Warsaw researchers develop neural network using 'massive' photons
Researchers have become the first in the world to build a neural network (artificial neuron) based on 'massive' photons - light particles behaving as if they had mass (called polaritons).
The team from Warsaw hope that using light in artificial intelligence computing is an opportunity for large energy savings.
Artificial neural networks are used today in a growing number of applications: in speech, voice and image recognition, text translation, control of autonomous vehicles.
Professor Michał Matuszewski from the Institute of Physics of the Polish Academy of Sciences said: “The amount of data we want to process is growing, and the computing power neural networks need is huge and already reaching its limits. In addition, huge amounts of energy are needed to process these data. New technologies are therefore worth considering.”
He added that the hope is to move from electronic devices - operating thanks to electrons - to devices that will use photons, i.e. light particles. He said: “The advantage of photons is that - unlike electrons - their propagation takes place virtually without energy losses.”
Although the idea has long been used in telecommunications - after all, optical fibres, not electronic cables, are used to transmit information over long distances - light is still not used in computing.
Credit: Mateusz Król, Faculty of Physics, University of Warsaw, R. Mirek et al., Nano Letters 2021
Photons are difficult to use in computing because, unlike electrons, they do not interact with each other. And such interactions are useful, for example, in operations in traditional logic gates.
Matuszewski said: “In our research, we propose a solution that is a hybrid of electronics and photonics. The neural networks that we have designed have low energy consumption, but allow us to perform operations with high efficiency.”
During the research, photons were trapped in optical microcavities and placed between two super smooth mirrors. Research co-author, Dr. Barbara Piętka said: “In such conditions, you can make them behave like particles with a very low mass. Adding electrons causes them to interact with each other. Such photons are called polaritons. So we have a strong interaction between light and matter.”
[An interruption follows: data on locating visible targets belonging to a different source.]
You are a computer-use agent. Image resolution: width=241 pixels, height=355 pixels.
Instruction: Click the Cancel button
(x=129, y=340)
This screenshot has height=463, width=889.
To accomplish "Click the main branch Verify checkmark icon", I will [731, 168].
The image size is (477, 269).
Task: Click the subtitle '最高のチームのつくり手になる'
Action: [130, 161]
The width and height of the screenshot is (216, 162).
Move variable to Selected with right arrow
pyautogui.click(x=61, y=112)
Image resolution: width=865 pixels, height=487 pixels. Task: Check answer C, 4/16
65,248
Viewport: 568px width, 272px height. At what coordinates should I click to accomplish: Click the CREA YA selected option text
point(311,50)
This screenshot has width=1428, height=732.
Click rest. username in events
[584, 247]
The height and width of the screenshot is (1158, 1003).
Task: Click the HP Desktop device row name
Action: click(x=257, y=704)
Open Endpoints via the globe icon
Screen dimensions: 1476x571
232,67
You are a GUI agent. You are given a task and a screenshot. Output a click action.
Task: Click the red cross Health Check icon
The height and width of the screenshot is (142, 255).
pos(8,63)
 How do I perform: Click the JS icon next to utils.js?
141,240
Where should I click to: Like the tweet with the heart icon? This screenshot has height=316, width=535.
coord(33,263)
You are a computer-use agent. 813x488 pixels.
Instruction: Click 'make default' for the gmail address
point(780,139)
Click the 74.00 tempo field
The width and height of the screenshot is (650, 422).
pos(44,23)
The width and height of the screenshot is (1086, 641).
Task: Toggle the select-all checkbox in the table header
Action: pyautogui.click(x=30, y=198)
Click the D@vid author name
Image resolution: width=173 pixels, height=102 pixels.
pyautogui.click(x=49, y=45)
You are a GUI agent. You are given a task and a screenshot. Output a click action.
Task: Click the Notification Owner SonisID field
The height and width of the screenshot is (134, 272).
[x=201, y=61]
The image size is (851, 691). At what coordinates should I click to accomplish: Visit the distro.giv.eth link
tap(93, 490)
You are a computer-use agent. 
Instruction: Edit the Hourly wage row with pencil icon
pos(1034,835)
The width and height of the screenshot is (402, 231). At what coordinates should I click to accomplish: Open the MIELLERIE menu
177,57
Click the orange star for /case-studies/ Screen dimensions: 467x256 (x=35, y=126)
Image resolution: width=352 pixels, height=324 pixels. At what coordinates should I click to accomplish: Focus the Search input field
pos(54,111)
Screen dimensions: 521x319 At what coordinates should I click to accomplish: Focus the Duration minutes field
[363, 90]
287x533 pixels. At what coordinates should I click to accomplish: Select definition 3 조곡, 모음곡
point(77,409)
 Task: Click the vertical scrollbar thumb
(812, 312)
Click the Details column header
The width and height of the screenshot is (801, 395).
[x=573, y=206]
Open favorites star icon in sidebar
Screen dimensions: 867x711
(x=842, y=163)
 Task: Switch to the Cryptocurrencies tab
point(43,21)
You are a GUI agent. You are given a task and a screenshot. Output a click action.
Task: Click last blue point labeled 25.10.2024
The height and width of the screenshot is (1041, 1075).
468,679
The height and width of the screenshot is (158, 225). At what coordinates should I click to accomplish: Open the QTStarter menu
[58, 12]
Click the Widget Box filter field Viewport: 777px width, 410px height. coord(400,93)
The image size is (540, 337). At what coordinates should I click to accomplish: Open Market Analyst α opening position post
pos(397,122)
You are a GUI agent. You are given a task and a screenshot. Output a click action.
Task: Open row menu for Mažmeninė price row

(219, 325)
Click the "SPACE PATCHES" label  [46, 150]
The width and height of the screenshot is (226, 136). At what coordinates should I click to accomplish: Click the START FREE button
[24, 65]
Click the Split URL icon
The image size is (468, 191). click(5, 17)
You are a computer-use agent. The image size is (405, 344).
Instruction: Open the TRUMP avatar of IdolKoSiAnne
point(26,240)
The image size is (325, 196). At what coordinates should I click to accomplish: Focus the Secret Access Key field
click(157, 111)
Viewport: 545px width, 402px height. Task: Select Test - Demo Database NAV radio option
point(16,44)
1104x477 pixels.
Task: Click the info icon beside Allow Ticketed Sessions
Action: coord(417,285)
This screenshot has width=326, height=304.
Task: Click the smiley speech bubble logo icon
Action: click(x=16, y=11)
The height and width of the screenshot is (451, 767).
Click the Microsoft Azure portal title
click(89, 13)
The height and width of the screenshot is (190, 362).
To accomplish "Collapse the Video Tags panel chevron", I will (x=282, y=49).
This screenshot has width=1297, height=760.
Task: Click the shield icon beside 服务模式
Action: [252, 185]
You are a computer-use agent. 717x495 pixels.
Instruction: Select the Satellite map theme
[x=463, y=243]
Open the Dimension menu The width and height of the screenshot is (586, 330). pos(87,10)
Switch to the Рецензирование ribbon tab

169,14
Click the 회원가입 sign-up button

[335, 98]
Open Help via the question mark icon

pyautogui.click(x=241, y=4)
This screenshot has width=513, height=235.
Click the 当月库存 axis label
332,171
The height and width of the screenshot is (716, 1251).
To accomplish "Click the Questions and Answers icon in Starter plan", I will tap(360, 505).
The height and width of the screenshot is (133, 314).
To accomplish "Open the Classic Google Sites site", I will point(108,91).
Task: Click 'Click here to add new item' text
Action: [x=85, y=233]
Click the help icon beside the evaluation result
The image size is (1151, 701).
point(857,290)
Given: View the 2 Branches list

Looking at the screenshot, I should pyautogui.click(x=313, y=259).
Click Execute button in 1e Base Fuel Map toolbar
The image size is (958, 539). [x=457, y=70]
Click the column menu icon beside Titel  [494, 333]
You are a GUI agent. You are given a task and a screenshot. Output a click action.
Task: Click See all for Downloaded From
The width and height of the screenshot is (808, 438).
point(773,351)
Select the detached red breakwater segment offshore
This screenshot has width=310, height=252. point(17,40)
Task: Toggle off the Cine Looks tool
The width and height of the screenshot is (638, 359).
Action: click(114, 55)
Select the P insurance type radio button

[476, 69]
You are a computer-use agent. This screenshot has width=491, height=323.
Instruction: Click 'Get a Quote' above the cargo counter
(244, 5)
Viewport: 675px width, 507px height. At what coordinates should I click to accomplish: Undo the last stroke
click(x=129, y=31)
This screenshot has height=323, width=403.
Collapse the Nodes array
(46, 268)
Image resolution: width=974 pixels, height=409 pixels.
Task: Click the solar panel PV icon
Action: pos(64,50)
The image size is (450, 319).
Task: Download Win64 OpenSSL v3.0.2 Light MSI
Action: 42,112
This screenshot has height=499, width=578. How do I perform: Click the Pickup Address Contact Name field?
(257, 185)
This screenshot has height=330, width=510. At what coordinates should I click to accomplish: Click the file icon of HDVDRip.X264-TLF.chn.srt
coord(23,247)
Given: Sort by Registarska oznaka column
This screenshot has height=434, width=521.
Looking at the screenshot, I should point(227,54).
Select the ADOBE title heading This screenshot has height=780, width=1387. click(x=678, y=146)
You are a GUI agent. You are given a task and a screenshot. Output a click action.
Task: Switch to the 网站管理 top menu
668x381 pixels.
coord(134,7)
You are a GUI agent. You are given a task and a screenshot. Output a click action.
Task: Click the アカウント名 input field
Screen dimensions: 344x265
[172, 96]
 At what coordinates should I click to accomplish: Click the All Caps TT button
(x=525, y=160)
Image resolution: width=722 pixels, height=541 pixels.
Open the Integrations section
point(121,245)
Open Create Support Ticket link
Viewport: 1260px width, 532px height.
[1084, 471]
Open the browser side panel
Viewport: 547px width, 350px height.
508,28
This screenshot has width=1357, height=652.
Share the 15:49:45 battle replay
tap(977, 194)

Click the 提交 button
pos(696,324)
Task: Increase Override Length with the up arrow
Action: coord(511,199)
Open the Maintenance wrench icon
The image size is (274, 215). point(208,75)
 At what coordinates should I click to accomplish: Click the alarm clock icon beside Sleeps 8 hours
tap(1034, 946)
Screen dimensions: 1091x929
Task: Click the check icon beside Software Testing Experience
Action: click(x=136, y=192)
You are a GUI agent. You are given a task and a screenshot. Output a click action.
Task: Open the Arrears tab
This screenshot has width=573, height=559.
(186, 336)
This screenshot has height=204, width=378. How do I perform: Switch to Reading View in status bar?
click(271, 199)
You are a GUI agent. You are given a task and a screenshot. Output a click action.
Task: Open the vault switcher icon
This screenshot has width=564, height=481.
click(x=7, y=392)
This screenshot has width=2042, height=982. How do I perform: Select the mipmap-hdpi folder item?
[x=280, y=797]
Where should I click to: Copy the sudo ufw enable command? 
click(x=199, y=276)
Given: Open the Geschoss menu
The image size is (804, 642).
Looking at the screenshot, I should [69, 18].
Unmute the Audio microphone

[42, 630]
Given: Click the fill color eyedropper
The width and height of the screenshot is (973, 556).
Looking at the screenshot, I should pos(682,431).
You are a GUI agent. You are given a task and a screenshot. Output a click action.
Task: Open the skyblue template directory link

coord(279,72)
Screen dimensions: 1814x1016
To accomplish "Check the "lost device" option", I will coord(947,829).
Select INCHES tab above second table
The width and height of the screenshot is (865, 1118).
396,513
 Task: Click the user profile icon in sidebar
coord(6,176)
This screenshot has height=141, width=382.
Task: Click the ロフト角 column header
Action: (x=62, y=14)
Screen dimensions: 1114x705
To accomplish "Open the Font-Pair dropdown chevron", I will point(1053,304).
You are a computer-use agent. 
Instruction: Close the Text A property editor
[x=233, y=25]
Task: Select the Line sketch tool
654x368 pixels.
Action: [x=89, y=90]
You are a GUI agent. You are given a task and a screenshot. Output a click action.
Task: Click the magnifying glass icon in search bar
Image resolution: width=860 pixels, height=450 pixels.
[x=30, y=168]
Matuszewski continued: “We used this light to teach pattern recognition,” adding that the optical network was taught to recognize handwritten digits (from the MNIST database) with 96% efficiency. This means that the artificial neuron confuses handwritten numbers only once in 25 attempts. And in one operation, it consumes very little energy - just 16 picojoules.
He said: “This is a prototype for now. We have built an artificial neuron, namely 1 logical XOR gate, which performs operations in a sequential manner, one after the other.”
Fig. Schematic diagram of the use of exciton polariton condensates in a nonlinear XOR optical gate. A binary neuromorphic network was realized from XOR gates and used to recognize handwritten digits from the MNIST dataset. Credit: Mateusz Król, Faculty of Physics, University of Warsaw, R. Mirek et al., Nano Letters 2021
The first author of the publication, Rafał Mirek, added that the XOR gate is a gate that performs logic operations. However, it is special because it is a non-linear gate. He said: “The system we used to build our gate can be used to realize any other logic gate and perform various logic operations.”
Another author of the paper, Andrzej Opala, added: “We mix light and matter so that the interactions in the system are non-linear. This non-linearity is necessary for the effective realization of an artificial neuron.”
Polaritons - unlike ordinary photons - have very small (but non-zero) masses. Thus, there is a transition to a Bose-Einstein condensate. Professor Piętka said: “It is said that Bose-Einstein condensate is the fifth state of matter: next to solid, liquid, gas and plasma. It is a system in which particles, or more precisely bosons, exhibit new quantum properties. The transition to this state is strongly non-linear.”
For now, the team's experiments are performed at liquid helium temperatures but, according to Dr. Krzysztof Tyszka co-author of the report: “We are already working on systems operating at room temperature. We are convinced that it can be done. And it is an important condition for the solution to find practical application in technology.”
He added: “At the end of the road, we would like to create an integrated photonic-electronic system that could, for example, be used as a control system for an autonomous car. Such systems could process information about the conditions on the road much more efficiently than before - with low energy consumption, without the need for an Internet connection.”